You might have thought you’d been whisked back to the Seventies on watching the latest Gucci outing. Suede toffee-colored coats, a denim blue jumpsuit, boho dresses and even multi-colored furs. No doubt designer Frida Giannini must have got a bit nostalgic revisiting her inner Seventies child with this collection, as would front-rower and one-time boho girl Kate Moss.

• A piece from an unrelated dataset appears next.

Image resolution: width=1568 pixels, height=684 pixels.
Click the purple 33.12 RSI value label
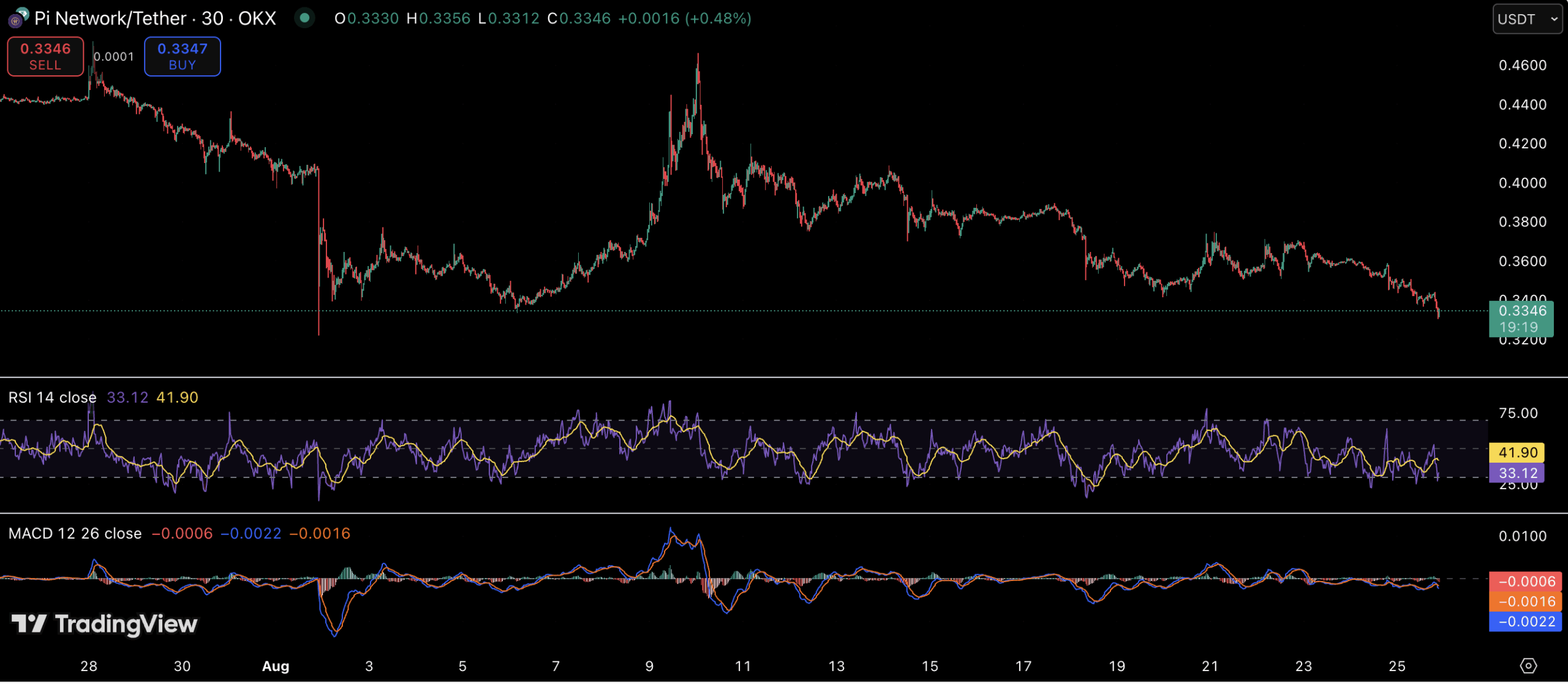[1518, 473]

It was party on for Versace’s girls in bold mesh cocktail dresses with flashes of flesh exposed through sheer fabric, cut-outs and crop tops. Even the more conservative pieces – short and long black skirts – were sliced and slashed into sassy evening ensembles. Meanwhile, the house’s Medusa motif and rings were reinvigorated and reworked into graphic prints. The show had all the house’s bold tradition and heritage with 21st century attitude.
Dolce & Gabbana
The duo looked to Spain by way of Sicily for their latest collection. And of course you can’t ‘travel’ to the Iberian Peninsula without referencing bullfighting and Matadors, specifically a red jacket paired with a crisp white shirt. The only minimal piece amongst an array of carnation prints, embroidery, lacing, bejeweling and polka dot flamenco skirts and dresses. And for the finale, the models paraded out in high-waisted shorts, those crisp white shirts and flats. It certainly got hearts racing to rates worthy of a bullfighting matador.

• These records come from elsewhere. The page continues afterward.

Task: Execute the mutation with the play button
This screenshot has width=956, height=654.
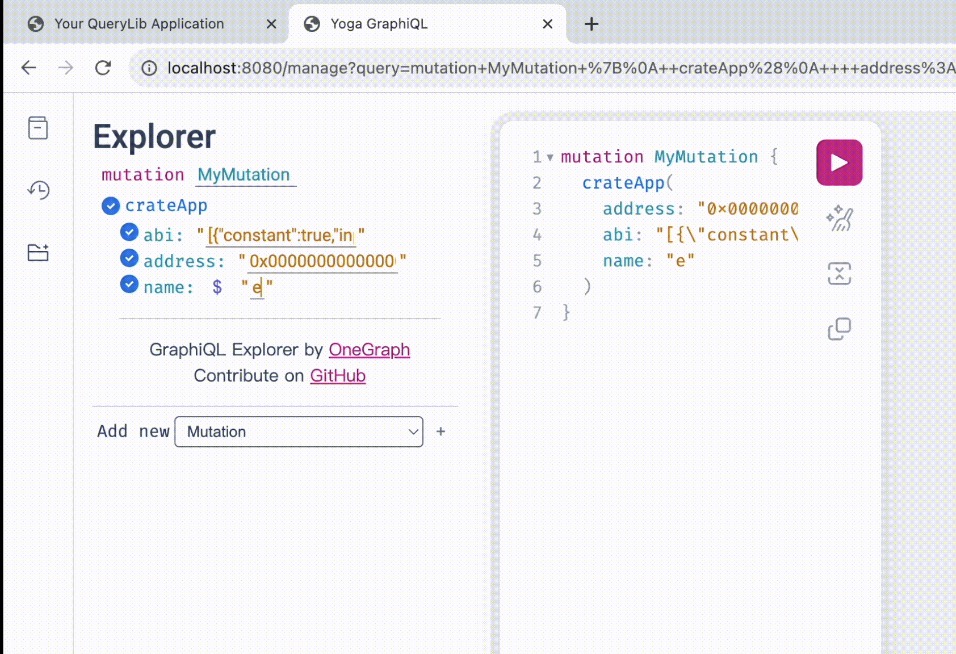Action: coord(839,162)
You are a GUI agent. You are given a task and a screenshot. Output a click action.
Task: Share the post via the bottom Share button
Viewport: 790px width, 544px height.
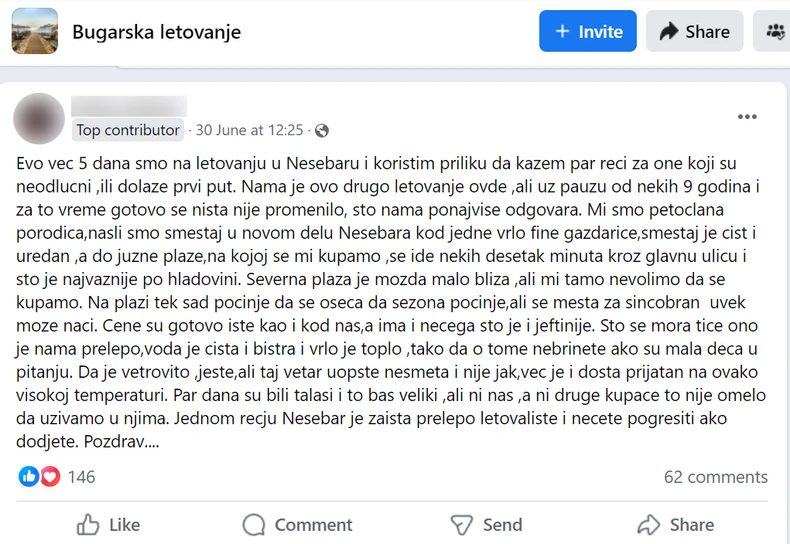[675, 524]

It was creative director Rodolfo Paglialunga's first ready-to-wear collection for the house synonymous with minimalism. If Paglialunga had any concerns about taking the brand forward, he certainly didn't show it with his modern take on preppy style and sportswear. The woman he had in mind? A young adult who is just making her mark on the world. A woman who wears polos from high school but who can also be subtly sexy in clothes like a leather orange skirt with a deep, provocative split. But for the most part it was androgyny that won through with beautifully wrapped skirts, oversized jumpers (sometimes worn over a shirt) and the clean, crisp skinny pants and bermudas – a key item for next season – which were just the right side of girly.
If you were looking for the total opposite of Jil Sander's androgynous minimalism, then step into Roberto Cavalli's world. It was all prettiness and romanticism. The kind of thing that Heidi Klum sitting front row might well wear on a balmy evening in Saint-Tropez. It was typically extravagant Cavalli: Seventies-style accordion pleats and psychedelic prints with trademark animal prints – zebra and leopard, which were occasionally thrown together. Towards the end of the show, the mood became more subdued with black dresses and skirts teamed with sharply tailored jackets adorned with pure white embroidery. And last season's grunge trend carries over into ss'15 with Cavalli's take on destroyed denim.
The house is never one to follow the rules, and this season was no different. The very Prada-esque clash of prints brought different eras face-to-face on the catwalk: Seventies geometric meets Marie Antoinette's brocade with knee-high socks that felt reminiscent of the Sixties. That said, the mash-up of decades left the audience wondering whether they could take the collection from the runway into real-life but then again, Prada always seems to turn the unconventional into a must-have fashion thing.